───── TASK DATA ─────

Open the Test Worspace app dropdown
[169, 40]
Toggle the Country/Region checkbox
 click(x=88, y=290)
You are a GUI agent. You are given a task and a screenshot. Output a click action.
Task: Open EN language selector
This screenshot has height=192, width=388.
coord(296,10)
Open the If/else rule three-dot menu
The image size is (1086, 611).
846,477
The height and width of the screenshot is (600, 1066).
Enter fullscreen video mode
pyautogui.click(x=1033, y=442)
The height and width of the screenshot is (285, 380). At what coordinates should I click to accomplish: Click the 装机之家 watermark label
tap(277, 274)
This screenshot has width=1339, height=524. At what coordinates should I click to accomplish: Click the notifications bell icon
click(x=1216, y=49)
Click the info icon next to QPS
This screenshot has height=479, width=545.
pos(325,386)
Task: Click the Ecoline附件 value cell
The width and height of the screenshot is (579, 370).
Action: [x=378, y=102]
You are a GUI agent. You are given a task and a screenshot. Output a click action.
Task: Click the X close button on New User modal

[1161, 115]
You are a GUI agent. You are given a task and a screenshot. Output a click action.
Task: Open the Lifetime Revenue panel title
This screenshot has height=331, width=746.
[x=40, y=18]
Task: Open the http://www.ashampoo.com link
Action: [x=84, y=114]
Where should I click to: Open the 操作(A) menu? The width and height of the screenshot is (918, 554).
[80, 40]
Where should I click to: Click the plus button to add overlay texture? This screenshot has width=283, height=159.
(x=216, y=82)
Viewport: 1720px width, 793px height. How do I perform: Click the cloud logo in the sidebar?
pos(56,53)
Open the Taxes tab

─────

AIM OF THE TASK:
Word for word, copy out the records.

ANSWER AREA:
Open the Test Worspace app dropdown
[169, 40]
Toggle the Country/Region checkbox
 click(x=88, y=290)
You are a GUI agent. You are given a task and a screenshot. Output a click action.
Task: Open EN language selector
This screenshot has height=192, width=388.
coord(296,10)
Open the If/else rule three-dot menu
The image size is (1086, 611).
846,477
The height and width of the screenshot is (600, 1066).
Enter fullscreen video mode
pyautogui.click(x=1033, y=442)
The height and width of the screenshot is (285, 380). At what coordinates should I click to accomplish: Click the 装机之家 watermark label
tap(277, 274)
This screenshot has width=1339, height=524. At what coordinates should I click to accomplish: Click the notifications bell icon
click(x=1216, y=49)
Click the info icon next to QPS
This screenshot has height=479, width=545.
pos(325,386)
Task: Click the Ecoline附件 value cell
The width and height of the screenshot is (579, 370).
Action: [x=378, y=102]
You are a GUI agent. You are given a task and a screenshot. Output a click action.
Task: Click the X close button on New User modal

[1161, 115]
You are a GUI agent. You are given a task and a screenshot. Output a click action.
Task: Open the Lifetime Revenue panel title
This screenshot has height=331, width=746.
[x=40, y=18]
Task: Open the http://www.ashampoo.com link
Action: [x=84, y=114]
Where should I click to: Open the 操作(A) menu? The width and height of the screenshot is (918, 554).
[80, 40]
Where should I click to: Click the plus button to add overlay texture? This screenshot has width=283, height=159.
(x=216, y=82)
Viewport: 1720px width, 793px height. How do I perform: Click the cloud logo in the sidebar?
pos(56,53)
Open the Taxes tab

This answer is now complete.